* [CONSIGNES DE L'EXERCICE]:
**a)** Répondez à ces questions sur le texte consacré au pèlerinage de Chartres :
(i) Dans quelle ville un prêtre de la Fraternité Saint-Pierre a-t-il été renvoyé ?
(ii) Dans quel titre de presse peut-on lire qu'un prélat aurait voulu « interdire » le pèlerinage cette année ?
(iii) Quel motu proprio a brisé l'élan des prélats, et il y a combien d'années ?
**b)** Prolongez le texte sur le pèlerinage de Chartres après sa dernière phrase.

* [TEXTE AFFICHÉ]:
De Gabriel Cluzel dans Boulevard Voltaire à propos du pèlerinage de Chartres :
[…] Le problème est que quand le dentifrice est sorti, difficile de le faire rentrer. Alors, on fait quoi ? On continue les brimades basse intensité, les camouflets feutrés, les prêtres renvoyés (comme celui de la Fraternité Saint-Pierre à Quimper), les confirmations rejetées (à l’instar de Sées), les messes longtemps quémandées, concédées à contrecœur et au compte-gouttes – le dimanche, mais à l’exclusion des grandes fêtes, et attention ! Sans catéchisme ni confessions, et dans l’église la plus excentrée – et parfois, in fine, retirées. Les mariages refusés, et tant pis pour les jeune filles en pleurs, désolées d’imposer une heure de route à leurs invités pour passer la limite du département et trouver évêque plus conciliant. Tant pis, aussi – et c’est encore plus triste -, pour l’église de leur village, toujours vide, toujours fermée, qui a vu jadis le mariage de leur grand-mère et que l’on aurait pu, pour une fois, comme alors, nettoyer, fleurir, éclairer et remplir de fidèles, de morceaux d’orgue et de cantiques… D’aucuns préfèrent encore la laisser close que confiée, l’espace d’un jour, à des « tradis ». Ces derniers investissent des fortunes dans des hangars pour tenter de leur donner forme d’église. Ne ferait-on pas mieux de leur céder les chapelles anciennes menaçant ruine que l’on ne peut plus entretenir ?
Au milieu des rires, ils pensent à souffrir et offrir
Naturellement, nos prélats ne sont pas du même bois et si, pour l’un d’entre eux, comme on peut le lire dans Famille chrétienne, il aurait fallu « interdire » (sic) le pèlerinage de Chartres cette année, d’autres voudraient faire montre d’ouverture. Mais le motu proprio Traditionis custodes du pape François, il y a trois ans, a brisé leur élan.
Bien sûr, il est cruel pour un certain clergé français, qui avait cru en son temps être à la pointe du progrès, d’être perçu aujourd’hui comme une assemblée de « boomers » dont les réformes liturgiques trop audacieuses ont figé dans un cadre seventies daté, et donc déjà démodé, une religion éternelle.

* [DONNÉES ENREGISTRÉES]:
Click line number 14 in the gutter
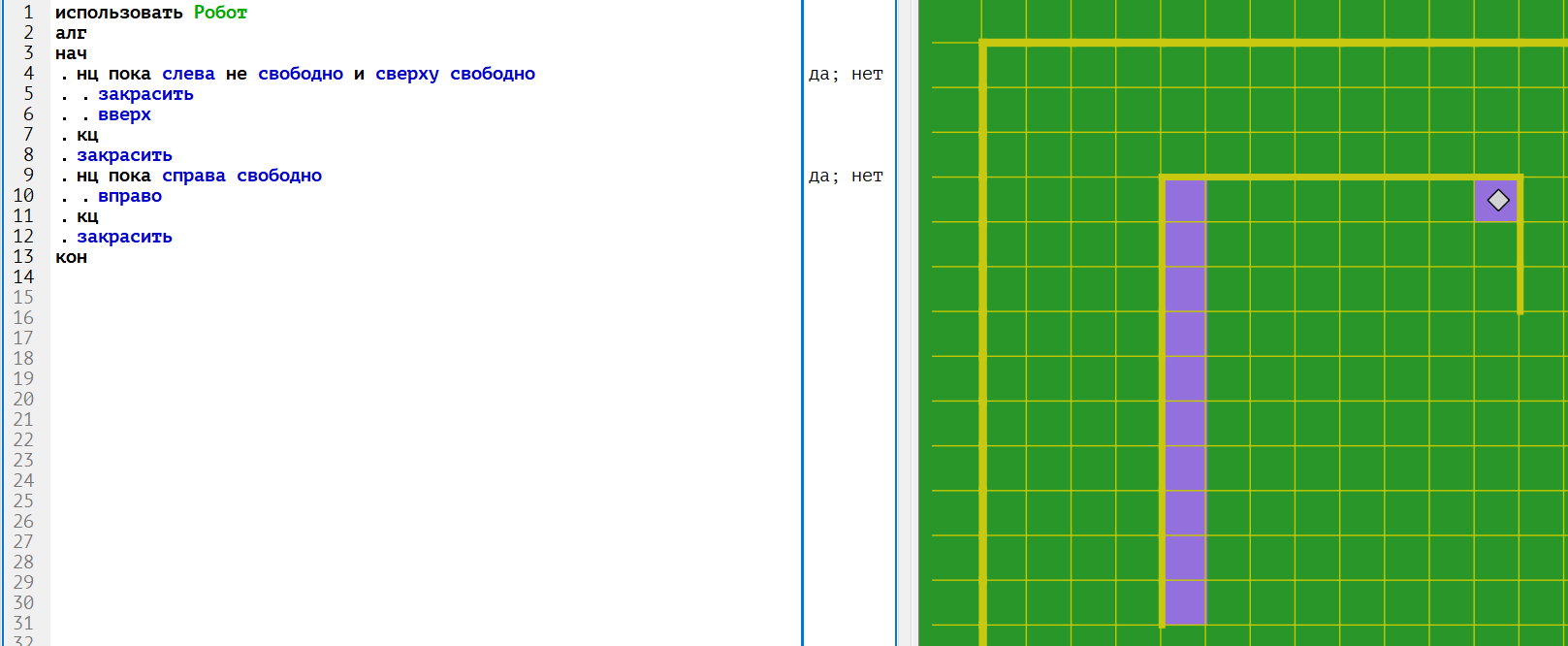point(23,277)
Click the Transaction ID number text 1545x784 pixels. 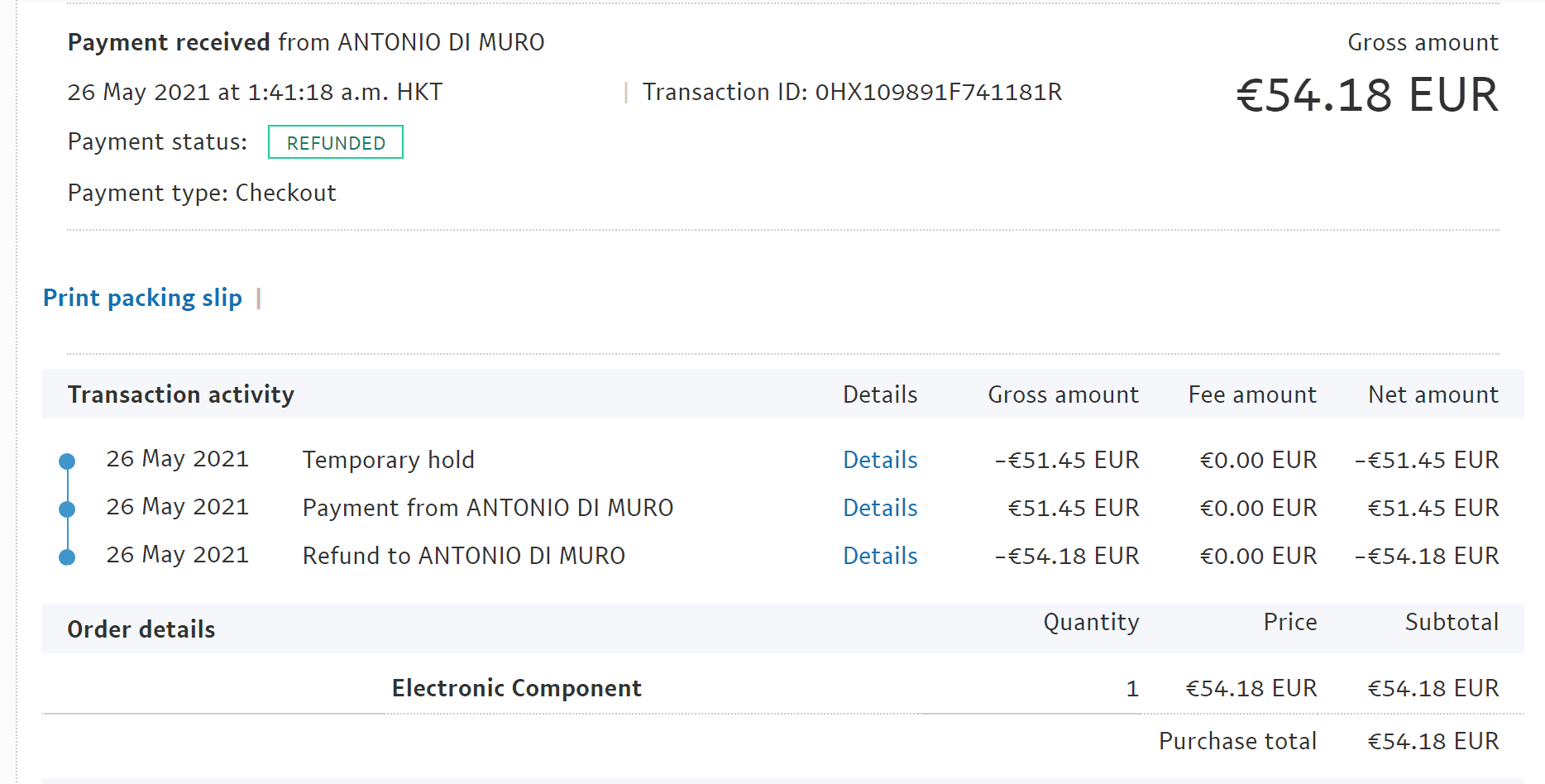938,92
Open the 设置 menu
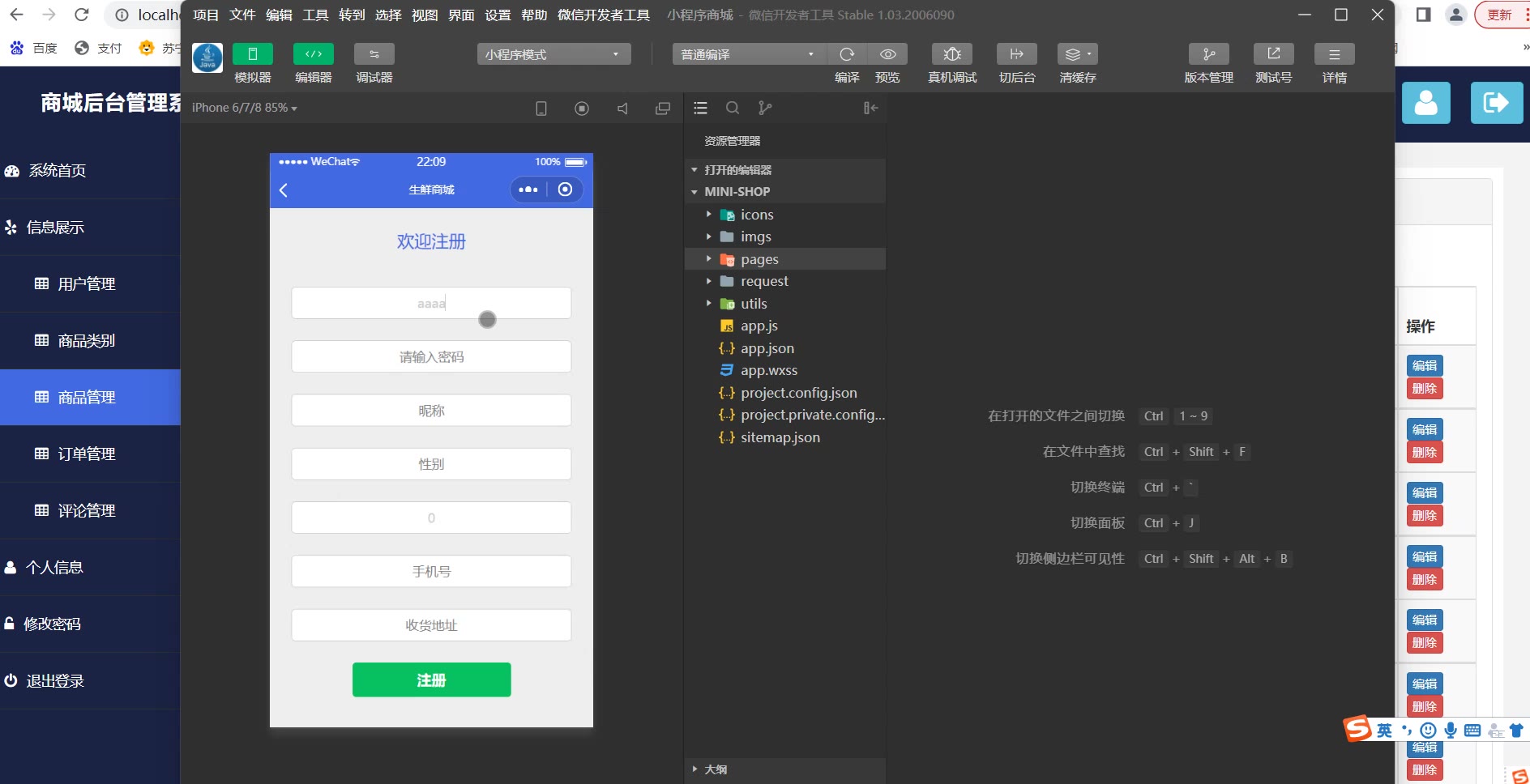The width and height of the screenshot is (1530, 784). coord(498,15)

* [RÉPONSES]:
**a)**
(i) À Quimper.
(ii) Dans Famille chrétienne.
(iii) Le motu proprio Traditionis custodes du pape François, il y a trois ans.

**b)**
Peut-être ce clergé trouve-t-il absurde que, si jeunes, ces pèlerins pensent à leurs fins dernières (puisque c’était le thème de l’édition de cette année) ? « Quand on nous aura mis dans une étroite fosse, quand on aura sur nous dit l’absoute et la messe, veuillez-vous rappeler, reine de la promesse, le long cheminement que nous faisions en Beauce », écrivait Charles Péguy, dont ils emboîtent le pas.
Qu’à l’âge de l’insouciance, ils veulent qu’on leur parle de l’enfer – sans lequel le sacrifice du Christ serait vain.
Qu’au milieu des rires, ils pensent à souffrir et offrir. Alors que justement, depuis tant d’années, ce clergé avait limé soigneusement aux entournures la « Pastorale de la Peur », comme l’appelait l’historien Jean Delumeau, avec l’espoir de rassurer et donc d’attirer.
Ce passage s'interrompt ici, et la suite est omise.